DO THIS => Render every line of the material as a JSON list of strings, one string per line, skipping blank lines and omitting the pictures.

[Text and element-pointing records]

──────

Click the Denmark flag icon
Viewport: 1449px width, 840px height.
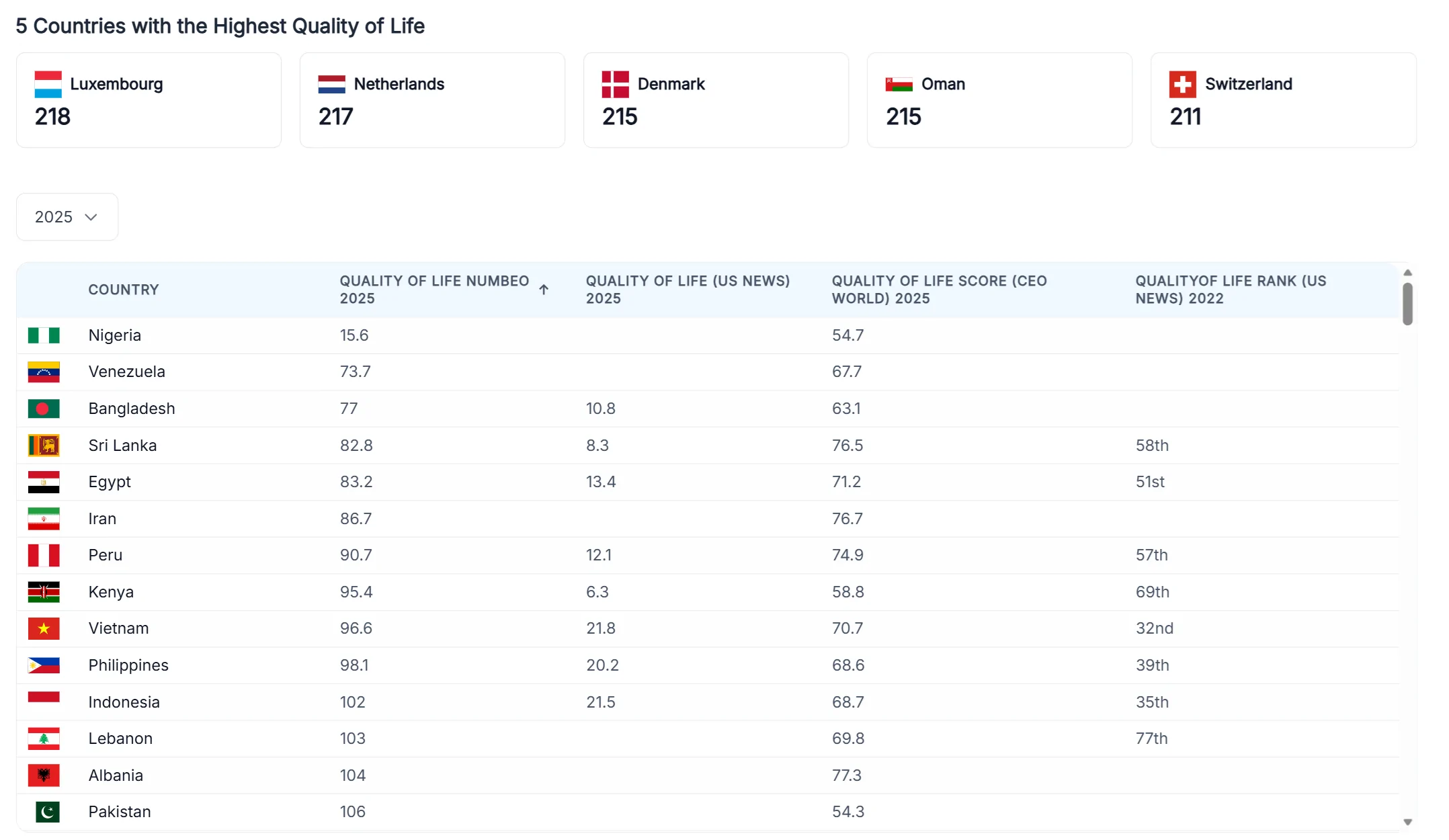point(615,84)
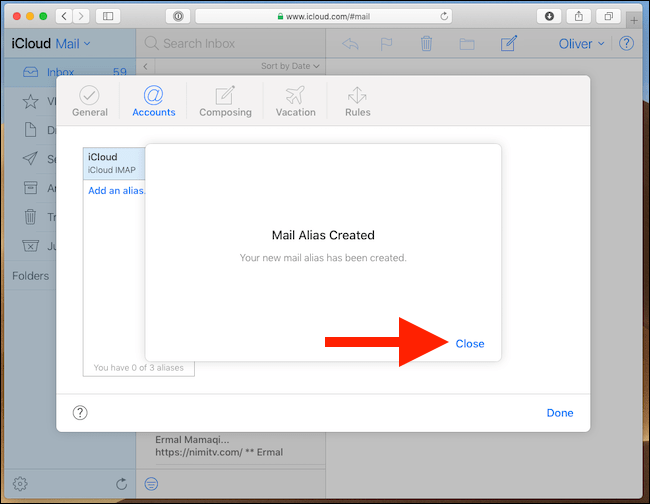Select the iCloud IMAP account entry

pyautogui.click(x=114, y=163)
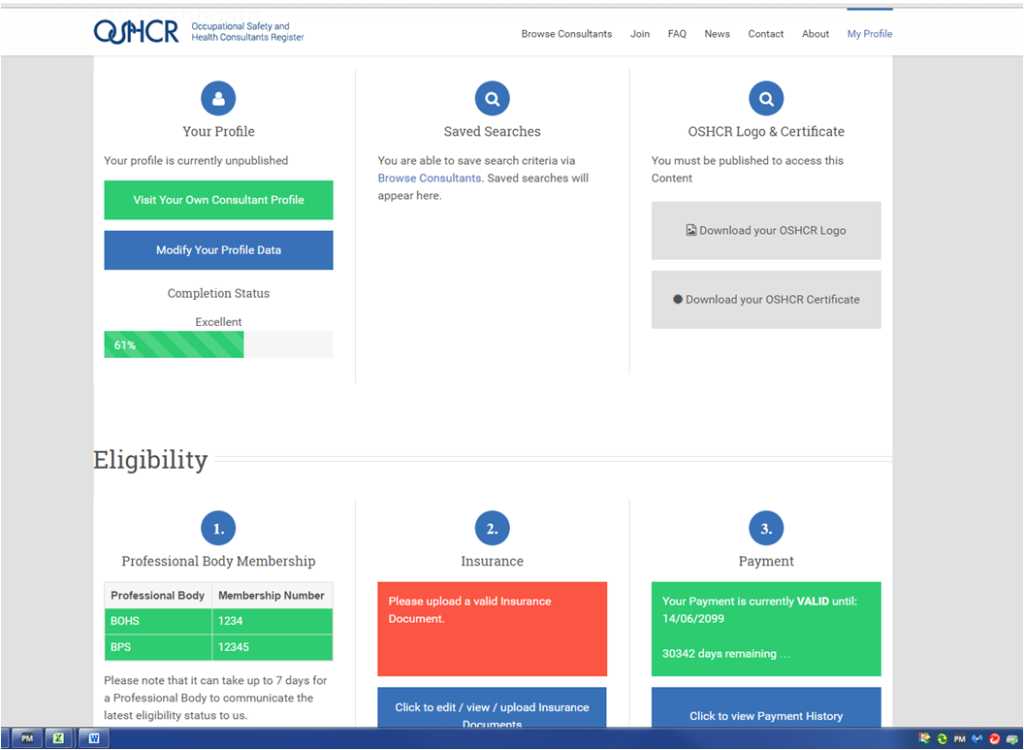Screen dimensions: 1024x750
Task: Click Download your OSHCR Certificate button
Action: (766, 300)
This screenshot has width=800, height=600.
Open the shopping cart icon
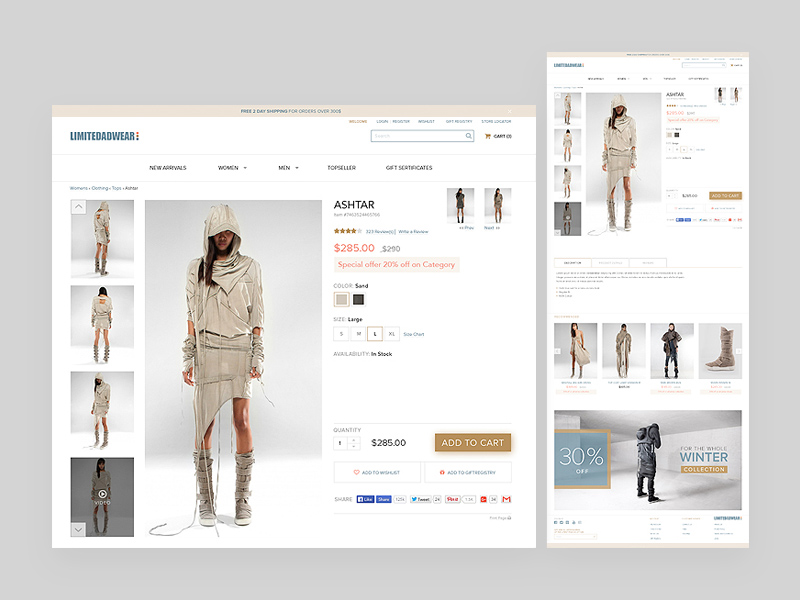(488, 136)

──────

OUTPUT =>
[
  "Click the Denmark flag icon",
  "Viewport: 1449px width, 840px height.",
  "point(615,84)",
  "Select the iCloud IMAP account entry",
  "pyautogui.click(x=114, y=163)",
  "Screen dimensions: 1024x750",
  "Task: Click Download your OSHCR Certificate button",
  "Action: (766, 300)",
  "This screenshot has width=800, height=600.",
  "Open the shopping cart icon",
  "(488, 136)"
]